Wenn wir aus diesem Gespür ein Lebensgefühl entwickeln, stellt es sich als Dankbarkeit ein. Ich verdanke mich dem Unsichtbaren, wie der Baum sich seinem Wurzelwerk in der Erde verdankt. Und das Unsichtbare ist reich und schön, wie eine Höhle von innen.
Das ist auch eine Botschaft für unser Jubelpaar. Wenn eine Beziehung so lange Jahre glückt, ist das nicht nur unser Verdienst, es kommt nicht nur aus unserer Anstrengung. Es kommt aus einer unsichtbaren aber spürbaren Kraft. Es ist ein Glück, ein Geschenk. Es kommt aus einer Quelle, die woanders ihren Ursprung hat.

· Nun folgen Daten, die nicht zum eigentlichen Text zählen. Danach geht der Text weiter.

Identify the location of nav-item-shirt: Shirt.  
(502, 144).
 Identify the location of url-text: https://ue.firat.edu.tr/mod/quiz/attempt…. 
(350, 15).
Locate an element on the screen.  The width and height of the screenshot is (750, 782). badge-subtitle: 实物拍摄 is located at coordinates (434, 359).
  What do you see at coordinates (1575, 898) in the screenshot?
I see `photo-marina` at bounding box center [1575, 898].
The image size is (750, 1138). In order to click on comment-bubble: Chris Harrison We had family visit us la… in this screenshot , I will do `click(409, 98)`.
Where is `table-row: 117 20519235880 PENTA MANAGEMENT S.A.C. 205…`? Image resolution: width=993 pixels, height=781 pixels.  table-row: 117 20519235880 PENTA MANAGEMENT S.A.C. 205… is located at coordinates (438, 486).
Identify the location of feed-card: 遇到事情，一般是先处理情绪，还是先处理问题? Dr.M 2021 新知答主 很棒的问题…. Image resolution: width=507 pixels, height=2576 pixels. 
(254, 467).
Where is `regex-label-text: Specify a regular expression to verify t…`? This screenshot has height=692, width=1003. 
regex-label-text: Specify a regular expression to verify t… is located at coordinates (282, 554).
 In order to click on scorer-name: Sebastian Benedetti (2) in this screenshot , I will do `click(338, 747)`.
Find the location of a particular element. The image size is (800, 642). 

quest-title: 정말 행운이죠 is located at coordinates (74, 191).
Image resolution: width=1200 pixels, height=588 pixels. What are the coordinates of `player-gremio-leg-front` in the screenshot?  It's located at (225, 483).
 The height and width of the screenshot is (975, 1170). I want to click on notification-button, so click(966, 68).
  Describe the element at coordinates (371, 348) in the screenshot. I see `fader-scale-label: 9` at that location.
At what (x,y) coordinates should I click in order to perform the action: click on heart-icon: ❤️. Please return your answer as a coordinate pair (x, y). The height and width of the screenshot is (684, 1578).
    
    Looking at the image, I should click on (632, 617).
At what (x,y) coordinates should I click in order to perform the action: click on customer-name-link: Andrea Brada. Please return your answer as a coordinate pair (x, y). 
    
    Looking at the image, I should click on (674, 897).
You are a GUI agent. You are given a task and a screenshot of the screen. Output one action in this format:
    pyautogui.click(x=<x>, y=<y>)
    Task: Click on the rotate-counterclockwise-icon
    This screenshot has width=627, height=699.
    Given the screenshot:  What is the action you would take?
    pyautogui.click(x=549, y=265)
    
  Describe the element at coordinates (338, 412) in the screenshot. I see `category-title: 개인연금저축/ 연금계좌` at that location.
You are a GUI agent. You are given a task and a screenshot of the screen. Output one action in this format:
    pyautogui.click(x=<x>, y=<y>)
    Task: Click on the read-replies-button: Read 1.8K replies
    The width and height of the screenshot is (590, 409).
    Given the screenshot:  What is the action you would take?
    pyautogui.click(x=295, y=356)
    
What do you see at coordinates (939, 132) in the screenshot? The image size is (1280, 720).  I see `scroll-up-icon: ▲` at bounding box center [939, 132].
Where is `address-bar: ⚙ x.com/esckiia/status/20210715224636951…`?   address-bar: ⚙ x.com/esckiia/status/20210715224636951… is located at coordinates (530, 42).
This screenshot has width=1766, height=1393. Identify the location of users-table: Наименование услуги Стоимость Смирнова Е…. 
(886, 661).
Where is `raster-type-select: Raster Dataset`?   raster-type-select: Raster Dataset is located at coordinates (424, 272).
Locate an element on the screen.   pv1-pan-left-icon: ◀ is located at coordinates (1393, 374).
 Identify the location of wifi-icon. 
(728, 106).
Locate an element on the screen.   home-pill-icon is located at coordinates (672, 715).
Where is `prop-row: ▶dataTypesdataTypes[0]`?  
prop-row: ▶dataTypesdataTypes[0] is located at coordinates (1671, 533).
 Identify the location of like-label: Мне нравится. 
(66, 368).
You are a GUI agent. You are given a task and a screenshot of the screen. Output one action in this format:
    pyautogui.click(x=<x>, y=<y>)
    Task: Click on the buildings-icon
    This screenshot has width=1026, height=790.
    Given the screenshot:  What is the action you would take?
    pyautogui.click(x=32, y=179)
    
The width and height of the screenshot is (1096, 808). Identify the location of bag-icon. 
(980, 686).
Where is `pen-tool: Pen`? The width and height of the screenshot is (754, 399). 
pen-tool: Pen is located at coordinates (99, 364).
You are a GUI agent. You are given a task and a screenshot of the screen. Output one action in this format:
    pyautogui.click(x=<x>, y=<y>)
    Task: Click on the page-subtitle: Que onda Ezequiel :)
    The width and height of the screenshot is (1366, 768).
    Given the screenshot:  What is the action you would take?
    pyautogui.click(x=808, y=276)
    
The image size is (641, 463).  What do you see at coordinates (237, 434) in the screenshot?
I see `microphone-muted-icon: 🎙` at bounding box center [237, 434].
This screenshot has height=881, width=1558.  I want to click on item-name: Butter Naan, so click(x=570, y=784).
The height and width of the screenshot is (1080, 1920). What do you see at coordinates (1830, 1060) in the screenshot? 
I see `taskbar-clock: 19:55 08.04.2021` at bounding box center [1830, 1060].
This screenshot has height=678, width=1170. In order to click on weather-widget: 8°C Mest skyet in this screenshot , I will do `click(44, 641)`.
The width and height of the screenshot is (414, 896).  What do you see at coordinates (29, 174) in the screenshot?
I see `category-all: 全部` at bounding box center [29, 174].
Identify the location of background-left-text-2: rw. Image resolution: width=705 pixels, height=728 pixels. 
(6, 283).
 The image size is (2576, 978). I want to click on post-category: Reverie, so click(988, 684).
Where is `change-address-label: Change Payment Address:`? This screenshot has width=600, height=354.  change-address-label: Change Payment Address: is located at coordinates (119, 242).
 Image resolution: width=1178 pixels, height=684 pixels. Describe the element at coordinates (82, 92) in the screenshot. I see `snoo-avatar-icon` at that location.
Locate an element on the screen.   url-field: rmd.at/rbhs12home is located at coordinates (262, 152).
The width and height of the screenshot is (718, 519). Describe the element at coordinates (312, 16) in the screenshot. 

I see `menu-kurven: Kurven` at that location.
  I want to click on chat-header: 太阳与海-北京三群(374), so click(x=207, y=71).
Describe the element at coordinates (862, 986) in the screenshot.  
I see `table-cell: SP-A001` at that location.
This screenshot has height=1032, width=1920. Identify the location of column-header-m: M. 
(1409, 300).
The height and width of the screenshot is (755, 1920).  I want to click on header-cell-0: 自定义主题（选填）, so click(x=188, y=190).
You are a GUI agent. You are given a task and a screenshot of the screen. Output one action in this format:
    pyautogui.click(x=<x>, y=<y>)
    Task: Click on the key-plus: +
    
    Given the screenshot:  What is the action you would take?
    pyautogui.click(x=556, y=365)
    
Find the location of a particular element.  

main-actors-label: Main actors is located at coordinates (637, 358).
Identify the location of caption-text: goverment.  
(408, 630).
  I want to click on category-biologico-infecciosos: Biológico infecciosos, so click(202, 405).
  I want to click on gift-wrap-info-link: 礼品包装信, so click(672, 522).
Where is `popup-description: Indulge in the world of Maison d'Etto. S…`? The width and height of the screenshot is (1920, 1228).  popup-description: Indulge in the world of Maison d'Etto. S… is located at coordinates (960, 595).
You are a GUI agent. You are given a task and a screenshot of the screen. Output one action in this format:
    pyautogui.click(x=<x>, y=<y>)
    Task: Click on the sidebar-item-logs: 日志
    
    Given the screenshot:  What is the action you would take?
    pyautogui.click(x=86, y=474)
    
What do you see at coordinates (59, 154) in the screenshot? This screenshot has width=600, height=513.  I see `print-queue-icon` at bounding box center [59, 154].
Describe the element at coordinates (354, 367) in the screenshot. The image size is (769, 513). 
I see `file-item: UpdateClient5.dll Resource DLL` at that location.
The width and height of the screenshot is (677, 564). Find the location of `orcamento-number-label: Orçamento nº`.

Zur Erinnerung an diese Grundwahrheit unseres Lebens – und sie gilt für ein jedes Leben – möchte ich Ihnen eine Karte schenken, die einen großen Baum zeigt. Aber dieser Baum zeigt sein Wurzelwerk wie ein Spiegelbild seiner Krone. So wie dieser Baum ist, so sind wir Menschen auch. Menschen mit Leib und Seele. Sichtbares und unsichtbar Verborgenes ist in einem Leib verbunden. Beides macht erst den ganzen Menschen.
Auf unser unsichtbares Wurzelwerk sollen wir aufmerksam werden. Wir leben aus dem Unsichtbaren, das uns vorausgeht. Es entfaltet in uns seine ganze Kraft und wir dürfen dankbar sein, dass wir aus dieser Kraft alle Tage neu leben können.